В этой борьбе всякий честный художник может себя ощущать только заложником, и не зря эти слова так рифмуются. На одном полюсе — самовлюбленность, непрофессионализм (понимаемый как авангардизм), отказ от сакральной роли искусства (видимо, в связи с полной несостоятельностью собственных произведений). На другом — сакрализация всего и вся, надрывный патриотизм и спекуляция на родственных, то есть самых неотрефлексированных, дремучих связях. Сталинское «оба хуже» тут как нельзя более кстати. Как прикажете выбирать между абсолютно мертвыми эпигонами Бродского и абсолютно мертвыми эпигонами Рубцова?
В литературе 70-х помимо этих крайностей были Трифонов и Шукшин, Окуджава, Кушнер, Чухонцев. В литературе 90-х такую норму — в высшем смысле слова — олицетворяет пока один Пелевин, наиболее трезвый и остроумный представитель своего поколения и потому тщетно растаскиваемый самыми разными лагерями литературных борцов. Большинство же литераторов по-прежнему озабочены борьбой и противопоставлением призраков: А.Слаповского, к примеру, и О.Павлова. Да кто вообще может читать их обоих?!

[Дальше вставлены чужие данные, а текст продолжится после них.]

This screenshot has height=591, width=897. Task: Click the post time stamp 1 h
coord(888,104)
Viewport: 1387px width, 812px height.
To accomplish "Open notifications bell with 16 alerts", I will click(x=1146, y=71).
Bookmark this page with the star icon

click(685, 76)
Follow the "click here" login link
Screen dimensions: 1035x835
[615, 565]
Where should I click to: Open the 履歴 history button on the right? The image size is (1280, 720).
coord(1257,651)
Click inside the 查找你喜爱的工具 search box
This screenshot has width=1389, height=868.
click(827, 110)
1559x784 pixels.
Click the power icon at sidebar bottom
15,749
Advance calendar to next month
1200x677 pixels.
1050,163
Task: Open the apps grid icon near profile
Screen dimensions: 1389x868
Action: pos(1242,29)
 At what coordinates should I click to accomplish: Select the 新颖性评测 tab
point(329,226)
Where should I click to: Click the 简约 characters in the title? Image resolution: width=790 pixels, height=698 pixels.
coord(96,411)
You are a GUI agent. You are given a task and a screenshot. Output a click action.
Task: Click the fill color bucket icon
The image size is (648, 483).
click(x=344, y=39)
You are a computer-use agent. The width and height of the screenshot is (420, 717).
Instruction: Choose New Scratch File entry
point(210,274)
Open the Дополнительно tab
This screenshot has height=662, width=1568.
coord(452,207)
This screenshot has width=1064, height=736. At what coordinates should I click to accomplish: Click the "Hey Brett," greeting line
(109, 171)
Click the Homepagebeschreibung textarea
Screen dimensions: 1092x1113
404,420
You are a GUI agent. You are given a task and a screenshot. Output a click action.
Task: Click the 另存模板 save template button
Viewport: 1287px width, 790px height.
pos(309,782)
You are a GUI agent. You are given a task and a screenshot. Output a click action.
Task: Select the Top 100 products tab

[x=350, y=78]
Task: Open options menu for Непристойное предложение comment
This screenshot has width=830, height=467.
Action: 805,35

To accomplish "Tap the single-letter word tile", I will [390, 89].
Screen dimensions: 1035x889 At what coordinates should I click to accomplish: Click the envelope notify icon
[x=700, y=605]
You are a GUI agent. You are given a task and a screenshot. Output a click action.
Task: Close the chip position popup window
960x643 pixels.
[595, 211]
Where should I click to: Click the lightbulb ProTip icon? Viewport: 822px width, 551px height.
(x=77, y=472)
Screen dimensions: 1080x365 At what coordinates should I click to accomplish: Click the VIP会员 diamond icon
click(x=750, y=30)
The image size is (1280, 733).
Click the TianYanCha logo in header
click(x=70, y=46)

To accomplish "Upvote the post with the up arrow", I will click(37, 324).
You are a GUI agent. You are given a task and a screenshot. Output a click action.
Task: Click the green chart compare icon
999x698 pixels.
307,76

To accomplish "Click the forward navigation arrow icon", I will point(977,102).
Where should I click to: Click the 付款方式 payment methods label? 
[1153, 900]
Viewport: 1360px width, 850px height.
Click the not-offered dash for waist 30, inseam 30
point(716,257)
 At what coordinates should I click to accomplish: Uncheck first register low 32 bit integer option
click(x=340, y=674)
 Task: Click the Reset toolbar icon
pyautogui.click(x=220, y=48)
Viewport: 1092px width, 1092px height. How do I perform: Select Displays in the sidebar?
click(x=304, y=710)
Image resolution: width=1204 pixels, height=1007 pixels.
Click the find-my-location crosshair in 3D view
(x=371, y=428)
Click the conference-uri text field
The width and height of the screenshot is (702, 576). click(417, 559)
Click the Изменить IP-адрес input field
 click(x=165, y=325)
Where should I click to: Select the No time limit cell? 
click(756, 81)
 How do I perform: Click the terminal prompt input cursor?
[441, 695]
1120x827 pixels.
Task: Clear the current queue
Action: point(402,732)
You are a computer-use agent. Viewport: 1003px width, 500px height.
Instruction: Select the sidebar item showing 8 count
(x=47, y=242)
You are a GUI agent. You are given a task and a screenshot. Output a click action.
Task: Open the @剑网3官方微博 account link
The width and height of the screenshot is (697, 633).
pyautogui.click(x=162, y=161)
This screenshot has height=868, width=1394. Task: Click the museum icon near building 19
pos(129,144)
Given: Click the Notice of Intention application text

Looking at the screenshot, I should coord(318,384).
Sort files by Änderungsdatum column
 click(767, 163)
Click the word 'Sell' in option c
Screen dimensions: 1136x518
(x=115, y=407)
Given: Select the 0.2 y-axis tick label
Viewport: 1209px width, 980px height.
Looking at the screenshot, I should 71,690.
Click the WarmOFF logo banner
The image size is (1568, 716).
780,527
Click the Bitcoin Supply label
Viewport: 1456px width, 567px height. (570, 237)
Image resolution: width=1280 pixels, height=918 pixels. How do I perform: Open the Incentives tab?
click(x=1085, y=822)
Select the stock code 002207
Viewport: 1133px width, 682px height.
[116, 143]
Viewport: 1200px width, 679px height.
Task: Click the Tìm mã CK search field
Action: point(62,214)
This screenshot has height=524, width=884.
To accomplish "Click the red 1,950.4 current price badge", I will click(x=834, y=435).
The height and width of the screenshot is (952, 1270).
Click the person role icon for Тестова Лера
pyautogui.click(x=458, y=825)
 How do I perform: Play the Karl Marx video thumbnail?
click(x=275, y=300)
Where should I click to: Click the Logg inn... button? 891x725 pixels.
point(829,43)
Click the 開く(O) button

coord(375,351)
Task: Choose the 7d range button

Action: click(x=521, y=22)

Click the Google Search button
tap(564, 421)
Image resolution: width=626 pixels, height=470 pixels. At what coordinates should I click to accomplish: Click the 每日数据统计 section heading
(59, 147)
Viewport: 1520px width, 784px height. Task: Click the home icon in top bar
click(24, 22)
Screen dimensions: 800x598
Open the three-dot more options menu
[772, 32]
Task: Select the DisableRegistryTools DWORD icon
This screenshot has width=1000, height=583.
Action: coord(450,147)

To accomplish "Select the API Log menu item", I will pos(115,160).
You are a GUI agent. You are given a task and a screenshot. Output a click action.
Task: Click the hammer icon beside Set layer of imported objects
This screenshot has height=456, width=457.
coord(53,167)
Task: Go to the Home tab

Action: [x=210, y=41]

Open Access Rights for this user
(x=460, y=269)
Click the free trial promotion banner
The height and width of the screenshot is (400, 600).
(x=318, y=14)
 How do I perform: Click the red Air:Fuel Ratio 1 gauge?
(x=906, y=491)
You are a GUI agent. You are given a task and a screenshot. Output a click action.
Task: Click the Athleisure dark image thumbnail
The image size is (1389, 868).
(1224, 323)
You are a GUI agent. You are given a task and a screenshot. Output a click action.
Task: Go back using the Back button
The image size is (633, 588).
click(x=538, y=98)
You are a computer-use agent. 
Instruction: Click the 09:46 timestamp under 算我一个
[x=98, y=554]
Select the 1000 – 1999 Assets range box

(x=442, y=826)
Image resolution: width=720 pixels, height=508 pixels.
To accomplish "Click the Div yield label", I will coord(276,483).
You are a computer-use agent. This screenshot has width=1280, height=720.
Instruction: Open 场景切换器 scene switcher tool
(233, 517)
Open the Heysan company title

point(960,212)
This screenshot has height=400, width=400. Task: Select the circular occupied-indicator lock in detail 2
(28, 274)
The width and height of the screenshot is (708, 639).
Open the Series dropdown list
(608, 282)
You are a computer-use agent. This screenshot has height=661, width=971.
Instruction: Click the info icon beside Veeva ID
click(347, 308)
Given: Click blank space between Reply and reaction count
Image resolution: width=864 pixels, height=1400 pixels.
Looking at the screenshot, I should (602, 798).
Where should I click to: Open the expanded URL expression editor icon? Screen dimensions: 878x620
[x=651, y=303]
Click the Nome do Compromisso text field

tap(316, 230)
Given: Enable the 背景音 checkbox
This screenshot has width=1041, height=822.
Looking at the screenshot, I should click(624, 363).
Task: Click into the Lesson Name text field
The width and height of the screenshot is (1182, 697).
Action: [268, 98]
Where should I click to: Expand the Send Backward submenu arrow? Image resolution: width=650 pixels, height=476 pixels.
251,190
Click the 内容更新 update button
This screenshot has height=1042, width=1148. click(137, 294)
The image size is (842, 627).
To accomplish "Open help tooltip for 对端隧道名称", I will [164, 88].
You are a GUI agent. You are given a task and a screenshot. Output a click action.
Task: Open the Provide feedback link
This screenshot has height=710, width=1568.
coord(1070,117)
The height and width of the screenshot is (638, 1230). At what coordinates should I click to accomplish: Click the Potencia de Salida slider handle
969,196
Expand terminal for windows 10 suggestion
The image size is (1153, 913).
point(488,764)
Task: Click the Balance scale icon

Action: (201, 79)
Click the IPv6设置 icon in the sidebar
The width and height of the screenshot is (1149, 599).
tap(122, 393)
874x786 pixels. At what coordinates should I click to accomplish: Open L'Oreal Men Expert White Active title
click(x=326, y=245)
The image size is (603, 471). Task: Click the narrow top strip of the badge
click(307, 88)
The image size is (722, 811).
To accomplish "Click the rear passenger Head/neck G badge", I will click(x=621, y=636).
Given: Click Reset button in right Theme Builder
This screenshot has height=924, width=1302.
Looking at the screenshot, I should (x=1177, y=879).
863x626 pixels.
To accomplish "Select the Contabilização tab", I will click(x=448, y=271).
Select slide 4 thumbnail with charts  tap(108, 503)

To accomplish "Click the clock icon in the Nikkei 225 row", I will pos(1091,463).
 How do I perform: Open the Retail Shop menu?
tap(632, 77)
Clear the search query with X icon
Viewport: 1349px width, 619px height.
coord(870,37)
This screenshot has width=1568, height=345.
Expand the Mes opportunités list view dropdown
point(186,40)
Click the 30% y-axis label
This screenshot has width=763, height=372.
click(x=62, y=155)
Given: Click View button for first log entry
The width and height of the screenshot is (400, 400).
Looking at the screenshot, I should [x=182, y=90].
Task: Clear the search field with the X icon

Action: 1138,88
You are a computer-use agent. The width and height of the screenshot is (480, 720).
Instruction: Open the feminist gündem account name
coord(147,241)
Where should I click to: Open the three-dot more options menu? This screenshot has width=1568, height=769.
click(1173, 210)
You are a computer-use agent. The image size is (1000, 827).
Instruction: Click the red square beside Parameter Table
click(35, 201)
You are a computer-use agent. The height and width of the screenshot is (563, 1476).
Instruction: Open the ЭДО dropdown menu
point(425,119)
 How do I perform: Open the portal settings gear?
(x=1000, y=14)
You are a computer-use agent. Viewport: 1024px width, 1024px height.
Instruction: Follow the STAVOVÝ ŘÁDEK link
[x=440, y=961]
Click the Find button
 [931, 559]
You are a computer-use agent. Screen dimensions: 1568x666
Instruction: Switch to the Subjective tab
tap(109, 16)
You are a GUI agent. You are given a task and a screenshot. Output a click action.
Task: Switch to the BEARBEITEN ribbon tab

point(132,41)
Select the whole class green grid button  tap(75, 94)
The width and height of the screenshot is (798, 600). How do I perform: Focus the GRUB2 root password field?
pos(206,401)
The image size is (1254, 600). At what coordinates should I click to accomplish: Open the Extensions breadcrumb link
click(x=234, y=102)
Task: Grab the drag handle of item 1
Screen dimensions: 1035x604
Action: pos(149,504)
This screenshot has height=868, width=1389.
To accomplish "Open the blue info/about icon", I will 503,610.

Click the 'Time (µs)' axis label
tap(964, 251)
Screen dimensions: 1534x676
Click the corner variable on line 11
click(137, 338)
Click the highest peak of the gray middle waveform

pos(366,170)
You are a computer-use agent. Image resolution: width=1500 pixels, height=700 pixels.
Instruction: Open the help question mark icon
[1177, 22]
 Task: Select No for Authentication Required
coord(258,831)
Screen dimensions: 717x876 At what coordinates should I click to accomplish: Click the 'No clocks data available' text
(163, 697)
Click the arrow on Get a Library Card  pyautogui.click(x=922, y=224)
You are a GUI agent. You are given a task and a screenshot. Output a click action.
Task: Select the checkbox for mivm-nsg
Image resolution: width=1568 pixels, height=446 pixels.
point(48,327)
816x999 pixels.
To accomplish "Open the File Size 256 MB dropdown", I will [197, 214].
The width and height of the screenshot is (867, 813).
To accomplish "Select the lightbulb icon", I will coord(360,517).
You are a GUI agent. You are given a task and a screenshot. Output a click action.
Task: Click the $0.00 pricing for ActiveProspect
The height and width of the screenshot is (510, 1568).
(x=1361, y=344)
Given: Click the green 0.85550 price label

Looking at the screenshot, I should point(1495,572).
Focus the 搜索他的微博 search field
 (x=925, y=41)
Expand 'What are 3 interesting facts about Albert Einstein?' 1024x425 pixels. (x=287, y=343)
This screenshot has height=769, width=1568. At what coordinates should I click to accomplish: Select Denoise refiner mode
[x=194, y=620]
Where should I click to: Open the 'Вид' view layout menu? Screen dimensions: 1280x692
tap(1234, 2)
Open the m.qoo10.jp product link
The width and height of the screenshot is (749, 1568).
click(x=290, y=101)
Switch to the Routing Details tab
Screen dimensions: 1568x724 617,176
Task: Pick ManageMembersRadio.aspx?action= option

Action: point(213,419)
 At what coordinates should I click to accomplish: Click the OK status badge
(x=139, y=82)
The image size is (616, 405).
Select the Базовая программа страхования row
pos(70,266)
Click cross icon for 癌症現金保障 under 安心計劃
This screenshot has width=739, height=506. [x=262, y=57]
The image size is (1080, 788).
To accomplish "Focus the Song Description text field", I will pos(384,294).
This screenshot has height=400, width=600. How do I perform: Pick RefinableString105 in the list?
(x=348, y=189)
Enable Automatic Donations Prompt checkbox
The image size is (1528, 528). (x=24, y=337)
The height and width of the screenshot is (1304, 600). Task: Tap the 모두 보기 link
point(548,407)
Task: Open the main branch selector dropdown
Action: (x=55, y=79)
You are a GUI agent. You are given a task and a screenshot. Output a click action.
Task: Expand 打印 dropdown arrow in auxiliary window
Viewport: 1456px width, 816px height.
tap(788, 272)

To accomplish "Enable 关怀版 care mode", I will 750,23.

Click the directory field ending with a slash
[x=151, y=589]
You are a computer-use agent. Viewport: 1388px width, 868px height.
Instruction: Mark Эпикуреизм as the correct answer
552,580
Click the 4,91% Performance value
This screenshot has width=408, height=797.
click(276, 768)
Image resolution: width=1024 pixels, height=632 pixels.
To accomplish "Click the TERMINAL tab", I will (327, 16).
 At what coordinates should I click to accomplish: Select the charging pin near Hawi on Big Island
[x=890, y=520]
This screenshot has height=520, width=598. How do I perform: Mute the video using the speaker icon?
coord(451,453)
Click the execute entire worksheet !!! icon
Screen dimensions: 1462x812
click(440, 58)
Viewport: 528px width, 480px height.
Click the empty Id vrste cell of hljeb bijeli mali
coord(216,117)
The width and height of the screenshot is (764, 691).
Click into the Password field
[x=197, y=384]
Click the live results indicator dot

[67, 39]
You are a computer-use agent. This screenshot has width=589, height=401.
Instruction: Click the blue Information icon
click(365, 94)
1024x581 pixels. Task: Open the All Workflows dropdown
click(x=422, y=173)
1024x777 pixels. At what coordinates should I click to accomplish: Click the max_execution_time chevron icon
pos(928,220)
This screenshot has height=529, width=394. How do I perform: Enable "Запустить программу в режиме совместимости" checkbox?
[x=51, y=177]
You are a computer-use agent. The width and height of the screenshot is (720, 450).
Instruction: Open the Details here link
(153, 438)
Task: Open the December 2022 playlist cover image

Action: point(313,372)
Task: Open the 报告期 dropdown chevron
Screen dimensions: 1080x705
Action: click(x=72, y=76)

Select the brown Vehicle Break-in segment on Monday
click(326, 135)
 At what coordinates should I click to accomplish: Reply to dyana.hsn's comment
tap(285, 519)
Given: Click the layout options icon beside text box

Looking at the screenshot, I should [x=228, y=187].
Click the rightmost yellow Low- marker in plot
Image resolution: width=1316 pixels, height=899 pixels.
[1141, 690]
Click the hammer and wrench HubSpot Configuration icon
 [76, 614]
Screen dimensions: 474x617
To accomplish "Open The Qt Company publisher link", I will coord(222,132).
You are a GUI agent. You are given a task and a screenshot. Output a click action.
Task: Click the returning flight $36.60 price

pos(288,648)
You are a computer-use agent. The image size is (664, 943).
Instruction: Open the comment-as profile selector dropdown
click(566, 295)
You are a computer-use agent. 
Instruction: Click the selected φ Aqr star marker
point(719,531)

Лично у меня равное отвращение вызывают газета «День литературы» с ее черной магией «геополитики» и абсолютно фальшивым народолюбием и «Ex Libris НГ», оккупированный «продвинутой» молодежью, заполненный ее унылым лирическим самовыражением, панибратством с классикой (мы свои, мы свои!) и дикими ошибками как фактического, так и грамматического свойства. Примечательно, кстати, что и здесь предпочитают обозревать либо откровенный масскульт (всякого рода «слепых» и «бешеных»), либо тексты не меньше, чем Витгенштейна или Аверроэса, которые, уж конечно, только и составляют основной круг чтения модной молодежи. Утром ананас, вечером картофельные очистки — так и живем, судари мои!
Проще всего, конечно, было бы объяснить такой радикализм обеих сторон нарастающим радикализмом всего и вся в последнем столетии. Маятник практически не знал срединных положений — только крайние, только максимально уродливые формы, только доведение до абсурда всех идей. Думается мне, все проще и печальнее: в наше безликое время никто не отваживается быть собой. Всякий норовит прислониться к традиции — архаической либо новаторской, — а ведь именно живой человек не подпадает ни под какие определения, вываливается из рамок… Оттого все наше искусство сегодня, будь то «Ворошиловский стрелок» или «Мытарь», так мертво и так любит иметь дело с трупами: на фоне полного отсутствия живого героя это настырно лезет в глаза. Самое обидное, что живым от их потасовок достается больше всего. Мертвые хватают живых.